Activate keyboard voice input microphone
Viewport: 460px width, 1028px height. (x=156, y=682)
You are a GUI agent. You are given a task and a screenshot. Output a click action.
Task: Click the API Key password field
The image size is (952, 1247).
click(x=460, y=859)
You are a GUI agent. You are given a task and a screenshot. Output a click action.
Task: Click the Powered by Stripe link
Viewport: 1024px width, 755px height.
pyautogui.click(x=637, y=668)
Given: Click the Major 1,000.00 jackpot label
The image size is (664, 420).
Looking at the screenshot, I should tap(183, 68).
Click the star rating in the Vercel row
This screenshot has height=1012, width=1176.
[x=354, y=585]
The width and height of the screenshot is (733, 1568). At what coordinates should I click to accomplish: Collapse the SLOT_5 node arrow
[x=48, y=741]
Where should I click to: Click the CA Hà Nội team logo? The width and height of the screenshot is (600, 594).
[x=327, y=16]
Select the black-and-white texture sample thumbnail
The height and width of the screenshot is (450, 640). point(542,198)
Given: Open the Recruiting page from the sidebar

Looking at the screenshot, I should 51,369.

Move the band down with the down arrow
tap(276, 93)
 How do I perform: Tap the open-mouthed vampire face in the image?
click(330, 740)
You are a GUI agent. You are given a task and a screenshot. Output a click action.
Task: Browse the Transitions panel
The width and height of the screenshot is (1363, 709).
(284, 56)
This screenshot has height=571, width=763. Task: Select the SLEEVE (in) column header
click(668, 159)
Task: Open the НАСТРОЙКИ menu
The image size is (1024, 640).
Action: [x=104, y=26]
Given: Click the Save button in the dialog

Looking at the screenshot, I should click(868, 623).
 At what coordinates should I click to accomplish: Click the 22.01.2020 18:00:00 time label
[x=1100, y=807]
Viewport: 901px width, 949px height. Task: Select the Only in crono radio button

**Direction**
Return all of the entries above unchanged, line for line.

**Solution to the exercise**
Activate keyboard voice input microphone
Viewport: 460px width, 1028px height. (x=156, y=682)
You are a GUI agent. You are given a task and a screenshot. Output a click action.
Task: Click the API Key password field
The image size is (952, 1247).
click(x=460, y=859)
You are a GUI agent. You are given a task and a screenshot. Output a click action.
Task: Click the Powered by Stripe link
Viewport: 1024px width, 755px height.
pyautogui.click(x=637, y=668)
Given: Click the Major 1,000.00 jackpot label
The image size is (664, 420).
Looking at the screenshot, I should tap(183, 68).
Click the star rating in the Vercel row
This screenshot has height=1012, width=1176.
[x=354, y=585]
The width and height of the screenshot is (733, 1568). At what coordinates should I click to accomplish: Collapse the SLOT_5 node arrow
[x=48, y=741]
Where should I click to: Click the CA Hà Nội team logo? The width and height of the screenshot is (600, 594).
[x=327, y=16]
Select the black-and-white texture sample thumbnail
The height and width of the screenshot is (450, 640). point(542,198)
Given: Open the Recruiting page from the sidebar

Looking at the screenshot, I should 51,369.

Move the band down with the down arrow
tap(276, 93)
 How do I perform: Tap the open-mouthed vampire face in the image?
click(330, 740)
You are a GUI agent. You are given a task and a screenshot. Output a click action.
Task: Browse the Transitions panel
The width and height of the screenshot is (1363, 709).
(284, 56)
This screenshot has height=571, width=763. Task: Select the SLEEVE (in) column header
click(668, 159)
Task: Open the НАСТРОЙКИ menu
The image size is (1024, 640).
Action: [x=104, y=26]
Given: Click the Save button in the dialog

Looking at the screenshot, I should click(868, 623).
 At what coordinates should I click to accomplish: Click the 22.01.2020 18:00:00 time label
[x=1100, y=807]
Viewport: 901px width, 949px height. Task: Select the Only in crono radio button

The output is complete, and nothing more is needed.